Consigne ▸ Réécrivez, s'il vous plaît, le passage de l'article sur la première circonscription du Bas-Rhin qui commence par « C’est aussi dans » et va jusqu'à « localement et nationalement. », en remplaçant « député sortant » par « parlementaire sortant ».

Extrait du document ▸
========

Des quartiers cossus de l’Orangerie aux mailles de Hautepierre, la première circonscription du Bas-Rhin est « la plus inégalitaire » selon Sandra Régol, candidate écologiste pour la Nouvelle union populaire et sociale (Nupes) aux élections législatives. Candidat Renaissance (ex-LREM) pour Ensemble !, Alain Fontanel la juge « très hétérogène sur le plan social et urbain ». Elle est surtout « la plus incertaine », selon le sociologue du CNRS Sébastien Michon. « Entre Hautepierre, Koenigshoffen, le secteur Gare et centre-ville, et les quartiers Est de l’Orangerie et du Conseil des XV, il y a 5 territoires différents », poursuit-il.
C’est aussi dans cette circonscription, la seule 100% strasbourgeoise, que les résultats des élections législatives des 12 et 19 juin auront le plus d’impact sur la vie politique locale. Bien qu’intéressé pour repartir, le député sortant Thierry Michels (LREM) n’a pas été reconduit par le parti présidentiel, après un mandat dont l’empreinte reste difficile à saisir localement et nationalement.

========

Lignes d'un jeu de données

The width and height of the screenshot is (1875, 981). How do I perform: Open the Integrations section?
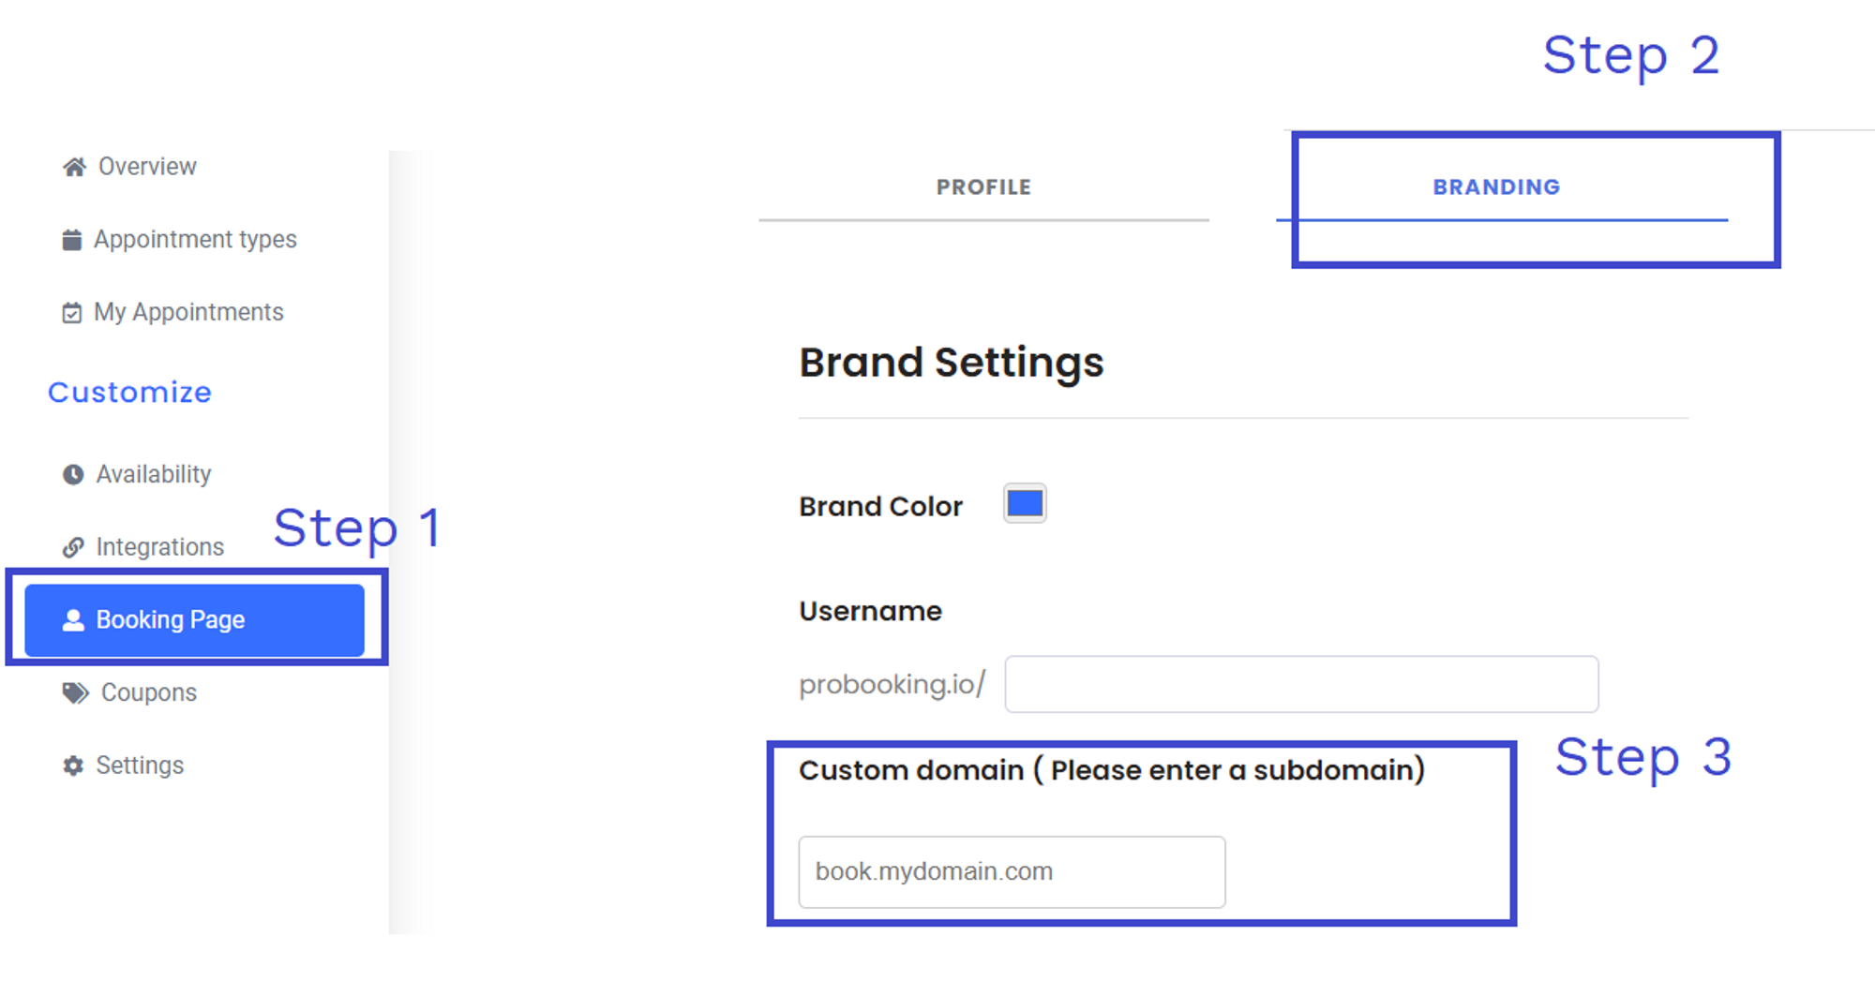tap(160, 547)
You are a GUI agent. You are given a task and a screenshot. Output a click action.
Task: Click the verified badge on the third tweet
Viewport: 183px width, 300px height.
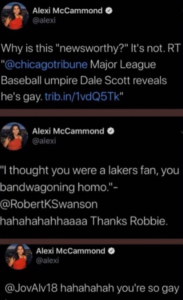(x=112, y=251)
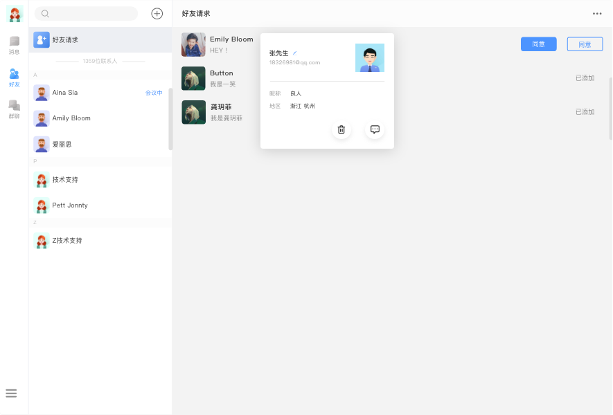Click 张先生's profile picture in popup card
The height and width of the screenshot is (415, 613).
coord(369,58)
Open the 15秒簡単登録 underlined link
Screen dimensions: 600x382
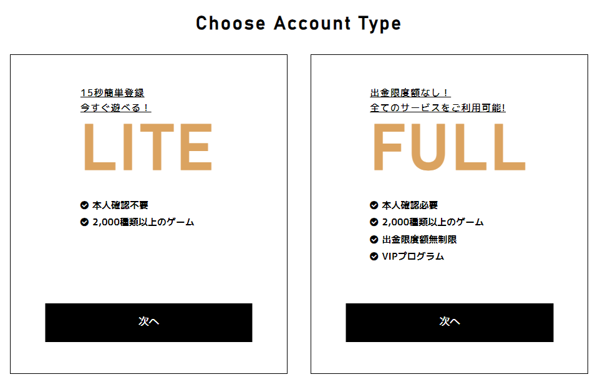112,93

========

Tâche réalisée ▸
C’est aussi dans cette circonscription, la seule 100% strasbourgeoise, que les résultats des élections législatives des 12 et 19 juin auront le plus d’impact sur la vie politique locale. Bien qu’intéressé pour repartir, le parlementaire sortant Thierry Michels (LREM) n’a pas été reconduit par le parti présidentiel, après un mandat dont l’empreinte reste difficile à saisir localement et nationalement.